Em 1936, quando viajou até Berlim, para disputar os Jogos Olímpicos de Herr Hitler, Robert Metcalfe já era, além de um atleta extraordinário, professor de Ciência Política na University of Southern California, em Los Angeles. Defrontara Jesse Owens por várias vezes, em torneios e campeonatos disputados nos Estados Unidos, e saíra sempre vencedor. Vira Owens bater o recorde do mundo, fazendo um tempo de 10,2 nos quartos-de-final da prova, mas logo a seguir o recorde foi anulado por via do vento que se fazia sentir.
O dia 3 de agosto de 1936 seria, por completo, o dia de Jesse Owens. Robert Metcalfe falhou a passada aos 30 metros e foi obrigado a perseguir Jesse nos 70 metros que faltavam até à meta. Por um centésimo de segundo, não repetiu os 10,3 que já cumprira por mais de meia dúzia de vezes. Foi Owens que ficou nos 10,3. Para Metcalfe, 10,4.
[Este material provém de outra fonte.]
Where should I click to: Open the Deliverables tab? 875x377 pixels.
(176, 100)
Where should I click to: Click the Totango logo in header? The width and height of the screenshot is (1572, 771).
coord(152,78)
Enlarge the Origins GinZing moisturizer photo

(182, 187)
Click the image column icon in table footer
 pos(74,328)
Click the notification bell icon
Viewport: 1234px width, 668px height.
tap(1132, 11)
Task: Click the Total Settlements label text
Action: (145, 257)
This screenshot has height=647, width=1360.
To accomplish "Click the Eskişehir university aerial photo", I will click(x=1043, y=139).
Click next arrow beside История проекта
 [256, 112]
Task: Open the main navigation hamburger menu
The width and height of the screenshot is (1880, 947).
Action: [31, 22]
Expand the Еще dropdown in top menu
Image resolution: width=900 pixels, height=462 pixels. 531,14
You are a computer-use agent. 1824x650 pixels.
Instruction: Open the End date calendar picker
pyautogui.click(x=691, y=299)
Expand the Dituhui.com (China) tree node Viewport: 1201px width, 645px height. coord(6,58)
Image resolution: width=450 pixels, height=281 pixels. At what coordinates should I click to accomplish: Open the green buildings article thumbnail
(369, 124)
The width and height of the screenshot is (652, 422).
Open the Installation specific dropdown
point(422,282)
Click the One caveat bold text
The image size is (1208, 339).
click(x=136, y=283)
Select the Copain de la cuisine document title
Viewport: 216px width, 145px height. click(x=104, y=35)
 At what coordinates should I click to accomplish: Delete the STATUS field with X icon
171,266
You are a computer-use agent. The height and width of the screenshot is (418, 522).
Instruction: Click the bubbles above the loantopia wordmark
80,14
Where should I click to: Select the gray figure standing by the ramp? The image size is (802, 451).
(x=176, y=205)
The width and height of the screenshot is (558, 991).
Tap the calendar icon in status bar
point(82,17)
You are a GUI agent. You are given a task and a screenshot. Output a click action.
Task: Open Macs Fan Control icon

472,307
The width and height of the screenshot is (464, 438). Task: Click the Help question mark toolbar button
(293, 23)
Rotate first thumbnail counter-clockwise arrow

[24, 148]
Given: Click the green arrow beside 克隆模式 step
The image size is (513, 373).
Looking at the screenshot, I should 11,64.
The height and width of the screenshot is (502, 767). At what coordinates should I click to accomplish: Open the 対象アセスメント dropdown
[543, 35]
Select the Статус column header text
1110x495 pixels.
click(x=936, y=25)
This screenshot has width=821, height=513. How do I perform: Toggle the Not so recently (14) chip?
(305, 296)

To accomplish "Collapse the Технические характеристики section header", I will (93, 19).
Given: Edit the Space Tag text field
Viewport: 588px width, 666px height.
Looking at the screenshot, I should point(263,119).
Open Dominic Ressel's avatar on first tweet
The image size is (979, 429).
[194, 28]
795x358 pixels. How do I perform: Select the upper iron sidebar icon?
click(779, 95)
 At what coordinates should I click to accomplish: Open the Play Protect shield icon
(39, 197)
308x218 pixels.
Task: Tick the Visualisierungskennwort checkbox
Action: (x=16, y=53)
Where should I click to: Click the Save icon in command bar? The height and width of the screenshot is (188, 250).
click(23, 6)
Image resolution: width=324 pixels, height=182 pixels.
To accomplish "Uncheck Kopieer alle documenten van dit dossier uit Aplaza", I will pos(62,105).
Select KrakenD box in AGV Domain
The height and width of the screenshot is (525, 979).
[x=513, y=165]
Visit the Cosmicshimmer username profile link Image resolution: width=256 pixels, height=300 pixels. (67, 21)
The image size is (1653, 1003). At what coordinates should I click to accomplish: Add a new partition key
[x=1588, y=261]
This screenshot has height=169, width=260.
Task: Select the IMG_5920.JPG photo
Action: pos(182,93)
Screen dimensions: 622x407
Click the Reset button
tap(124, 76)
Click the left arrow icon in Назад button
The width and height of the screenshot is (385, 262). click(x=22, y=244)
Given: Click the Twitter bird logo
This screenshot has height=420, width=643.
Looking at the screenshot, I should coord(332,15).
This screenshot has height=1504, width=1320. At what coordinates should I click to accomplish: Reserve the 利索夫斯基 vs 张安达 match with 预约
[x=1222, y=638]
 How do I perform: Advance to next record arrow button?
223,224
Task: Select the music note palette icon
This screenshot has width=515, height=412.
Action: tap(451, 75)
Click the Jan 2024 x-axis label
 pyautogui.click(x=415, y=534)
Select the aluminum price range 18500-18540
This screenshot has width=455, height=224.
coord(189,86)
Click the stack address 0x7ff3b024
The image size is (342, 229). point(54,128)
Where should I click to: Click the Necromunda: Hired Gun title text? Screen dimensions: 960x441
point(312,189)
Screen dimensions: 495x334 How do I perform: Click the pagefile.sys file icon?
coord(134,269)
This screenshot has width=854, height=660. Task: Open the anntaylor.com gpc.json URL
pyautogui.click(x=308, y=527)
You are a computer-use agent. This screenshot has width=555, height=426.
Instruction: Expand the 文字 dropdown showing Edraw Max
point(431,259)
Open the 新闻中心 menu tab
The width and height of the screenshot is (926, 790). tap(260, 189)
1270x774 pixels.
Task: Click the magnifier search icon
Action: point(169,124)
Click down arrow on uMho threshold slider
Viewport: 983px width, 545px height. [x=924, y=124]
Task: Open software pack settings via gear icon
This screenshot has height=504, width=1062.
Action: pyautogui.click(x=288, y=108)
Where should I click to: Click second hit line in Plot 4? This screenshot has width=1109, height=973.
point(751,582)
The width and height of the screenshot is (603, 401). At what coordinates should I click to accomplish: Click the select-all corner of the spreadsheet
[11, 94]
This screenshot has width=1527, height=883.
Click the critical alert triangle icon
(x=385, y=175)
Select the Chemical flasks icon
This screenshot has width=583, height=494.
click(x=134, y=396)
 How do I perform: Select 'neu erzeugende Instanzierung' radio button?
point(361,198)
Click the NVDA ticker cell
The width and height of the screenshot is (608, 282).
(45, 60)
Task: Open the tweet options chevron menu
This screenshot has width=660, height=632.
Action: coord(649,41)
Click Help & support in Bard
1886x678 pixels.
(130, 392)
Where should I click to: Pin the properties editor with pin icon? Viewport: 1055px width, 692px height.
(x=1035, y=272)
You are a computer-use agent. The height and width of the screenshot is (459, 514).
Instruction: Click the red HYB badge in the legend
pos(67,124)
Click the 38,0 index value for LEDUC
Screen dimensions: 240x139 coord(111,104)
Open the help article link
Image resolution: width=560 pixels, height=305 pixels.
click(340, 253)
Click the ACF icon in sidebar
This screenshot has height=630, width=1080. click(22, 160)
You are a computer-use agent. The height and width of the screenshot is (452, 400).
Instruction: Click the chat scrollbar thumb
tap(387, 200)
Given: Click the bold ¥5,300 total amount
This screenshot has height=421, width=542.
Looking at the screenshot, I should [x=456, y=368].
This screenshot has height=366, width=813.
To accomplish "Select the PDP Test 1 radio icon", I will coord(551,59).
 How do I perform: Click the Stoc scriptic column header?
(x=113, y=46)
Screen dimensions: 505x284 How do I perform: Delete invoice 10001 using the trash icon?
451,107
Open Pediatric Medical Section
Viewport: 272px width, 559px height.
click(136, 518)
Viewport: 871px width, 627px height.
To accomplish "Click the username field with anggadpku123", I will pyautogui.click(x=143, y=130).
Robert acabaria por levar o ouro para casa ao vencer a estafeta de 4X100, juntamente com Jesse Owens, Foy Draper e Frank Wykoff, mum tempo de 39,8, que se manteve recorde do mundo por 10 anos. Vinha aí a II Grande Guerra. O primeiro-tenente Robert Metcalfe não faltou à chamada das trincheiras.